Since ascending the throne, King Charles has been grappling with a persistent rift between himself and his younger son, Prince Harry. In 2020, Prince Harry and Meghan Markle chose to step away from the royal family, seeking to forge their own path in the United States alongside their two children.
Although Prince Harry did attend his father's Coronation ceremony in May, any hopes for reconciliation were dashed as he swiftly departed without engaging in meaningful dialogue with his father or brother. Contrastingly, King Charles has found solace in the strengthening bond with his elder son, William.
This newfound closeness has prompted speculation that their relationship is now "stronger than ever." Furthermore, the King's endearment for William's wife, Kate Middleton, is evident in his references to her as his "darling daughter-in-law."
Deep Trust Amidst Family Dynamics
The King's alliance with William and Kate extends to discussions concerning the future of the country and the roles they will undertake.
This shared vision has augmented their connection. However, amidst these familial dynamics, there exists an individual who has managed to earn a place of profound trust within the monarch's heart - a feat even surpassing the trust placed in his own sons.

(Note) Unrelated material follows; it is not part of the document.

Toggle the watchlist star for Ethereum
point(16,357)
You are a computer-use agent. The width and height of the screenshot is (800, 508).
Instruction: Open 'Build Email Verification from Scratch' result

A confidant close to the King disclosed to The Sunday Times that the person who has filled the void left by Prince Harry is none other than Charles' cousin, David, the Earl of Snowdon. This cousin has assumed a progressively pivotal role within the evolving court, serving as the King's "favourite." According to a royal source speaking to Fabulous, the Earl of Snowdon has become the eyes and ears of King Charles, a steadfast channel to the Palace.
This trusted role has granted him considerable significance in the King's life, beyond what the public perceives. Despite the estrangement from his younger son, King Charles has demonstrated resilience by persevering in the duties of the monarchy.
As remarked by a source to The Sunday Times, this situation is tinged with sadness but mirrors the complexities of many families, thereby rendering the King more relatable and human.